Chapter 18

‘For a sack of mule feed? You thieving old scoundrel,’ Nisham shouted. In any order his following four words would have been explicit, but in the order Nisham chose to use them and with his vulgar tone they became obscene. The older man simply bowed his head; he accepted the words and kept his price.

Fareeha tightened her headscarf then put her hands over her ears; she kept well back. She had no choice but to meet the vulgar man and would attempt to do so as soon as she had struck his deal with the wholesaler. She winced as another expletive tore into the poor old man and almost abandoned her mission; but Nisham’s patience was as short as one of his mules tails and he was soon flying past her, red-faced and steaming.

Fareeha sucked in a deep breath. ‘Oh, Nisham, can I have a word with you?’ She said it with all the humility she could muster. She saw his heat rising and went on quickly. ‘I have a letter for the front; would you take it with you on your next trip?’

Nisham’s leather boots clopped to a halt, like unshod hooves. He turned and reared up, flaring his nostrils down at the woman who had so brazenly stopped him in the street. ‘Oh, it’s you, Fareeha Azziz,’ he brayed. He turned his head and spat, a show of contempt, perhaps, but also to release the juices from his chewing tobacco. A fly that had been buzzing around his bushy moustache flew after the trajectory.

Fareeha remembered her neighbour’s words about the Armenian’s mule train, ‘What do you think he smuggles in? Pictures of the Sultan?’ A day or two before, she might have been interested in what was inside his mouth, might have tried to peek at the packet in his shirt pocket, find out how much it was worth. Such thoughts today, however, were far away. ‘Disgusting habit,’ she murmured as she pulled out the envelope, the folded second wrapper that she had peeled from the pile next to her stove—crude but practicable.

Nisham squinted down at the name and read it aloud with a pronounced sneer in his voice. ‘Ha, if I can find him!’

Fareeha was surprised that he could read. ‘I hope you can,’ she said.

He spat again. ‘Friggin’ mess up there.’ He nodded vaguely to the south, where the mountains would have been seen shimmering in the afternoon haze if it weren’t for the municipal structures that ringed the bazaar. ‘Next mule train won’t be going out until Friday,’ he said without a sign of apology, ‘if I can get any friggin’ feed that is.’ He looked back for the wholesaler but the old man had vanished. Then he held out a leathery hand. ‘Two dirhams.’

Fareeha took a pace backwards, as if to resist a daylight robbery. ‘Two dirhams!’ she repeated.

Nisham, with a smirk, made to give the letter back to her, ‘Take it yourself if you like.’

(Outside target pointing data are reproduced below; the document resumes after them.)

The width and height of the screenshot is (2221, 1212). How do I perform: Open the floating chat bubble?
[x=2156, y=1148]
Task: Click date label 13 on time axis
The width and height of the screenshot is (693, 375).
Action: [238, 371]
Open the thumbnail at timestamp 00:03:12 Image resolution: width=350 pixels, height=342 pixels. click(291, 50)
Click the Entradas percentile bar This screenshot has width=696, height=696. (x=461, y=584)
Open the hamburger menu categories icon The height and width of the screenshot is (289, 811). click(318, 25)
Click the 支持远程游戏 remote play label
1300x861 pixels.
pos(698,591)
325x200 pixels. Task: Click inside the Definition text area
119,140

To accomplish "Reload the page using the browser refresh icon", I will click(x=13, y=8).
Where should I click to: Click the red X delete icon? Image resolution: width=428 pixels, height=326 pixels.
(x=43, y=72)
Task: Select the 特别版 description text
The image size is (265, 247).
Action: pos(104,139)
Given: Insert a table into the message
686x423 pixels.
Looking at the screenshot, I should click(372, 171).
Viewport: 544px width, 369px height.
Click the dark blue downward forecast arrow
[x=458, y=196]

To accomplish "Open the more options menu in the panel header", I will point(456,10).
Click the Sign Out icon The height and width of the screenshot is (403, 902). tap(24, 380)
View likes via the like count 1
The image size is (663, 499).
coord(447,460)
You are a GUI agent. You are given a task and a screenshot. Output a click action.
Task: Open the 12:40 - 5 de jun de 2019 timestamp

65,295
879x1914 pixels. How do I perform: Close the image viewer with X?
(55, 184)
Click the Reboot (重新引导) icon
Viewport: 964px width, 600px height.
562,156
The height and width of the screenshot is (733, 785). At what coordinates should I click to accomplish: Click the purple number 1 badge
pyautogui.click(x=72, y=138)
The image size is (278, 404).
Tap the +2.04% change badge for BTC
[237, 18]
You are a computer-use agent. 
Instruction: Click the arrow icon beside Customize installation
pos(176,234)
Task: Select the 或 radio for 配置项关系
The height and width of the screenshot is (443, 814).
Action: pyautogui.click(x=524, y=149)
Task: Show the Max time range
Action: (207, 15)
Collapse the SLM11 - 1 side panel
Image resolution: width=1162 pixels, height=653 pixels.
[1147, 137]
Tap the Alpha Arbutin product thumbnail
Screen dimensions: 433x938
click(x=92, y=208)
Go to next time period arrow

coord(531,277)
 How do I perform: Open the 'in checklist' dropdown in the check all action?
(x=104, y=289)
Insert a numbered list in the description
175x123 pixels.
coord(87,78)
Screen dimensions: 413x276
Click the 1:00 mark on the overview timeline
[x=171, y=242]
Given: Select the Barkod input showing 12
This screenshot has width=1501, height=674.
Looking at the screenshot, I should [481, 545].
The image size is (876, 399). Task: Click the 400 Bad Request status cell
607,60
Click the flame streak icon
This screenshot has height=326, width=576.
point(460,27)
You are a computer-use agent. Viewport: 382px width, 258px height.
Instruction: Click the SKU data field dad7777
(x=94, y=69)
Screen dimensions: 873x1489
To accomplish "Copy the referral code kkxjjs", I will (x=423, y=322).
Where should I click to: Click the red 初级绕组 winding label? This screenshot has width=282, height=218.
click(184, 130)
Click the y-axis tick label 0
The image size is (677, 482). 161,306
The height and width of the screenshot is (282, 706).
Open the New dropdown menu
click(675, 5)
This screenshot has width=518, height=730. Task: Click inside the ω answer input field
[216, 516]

Without thinking, she snatched it back, but then she said, ‘No, no, the letter must go; it’s just that two dirhams is a lot of money.’ She thought of all the flour two dirhams might buy. ‘Two dirhams . . . I don’t know if . . .’

Nisham shrugged and turned his back on her and without further words began to walk off down the street.

‘All right,’ Fareeha pleaded. She scurried after him and held up the letter. ‘All right, two dirhams.’ She was breathing hard. ‘But I will have to go and get the money.’

Without interrupting his swagger, Nisham spoke: ‘Money first. I leave on Friday.’

Fareeha pulled up and let him go. She dropped her arms and the fisted letter fell against her thigh: her last hope pinned against the dusty, blue cotton of her dress.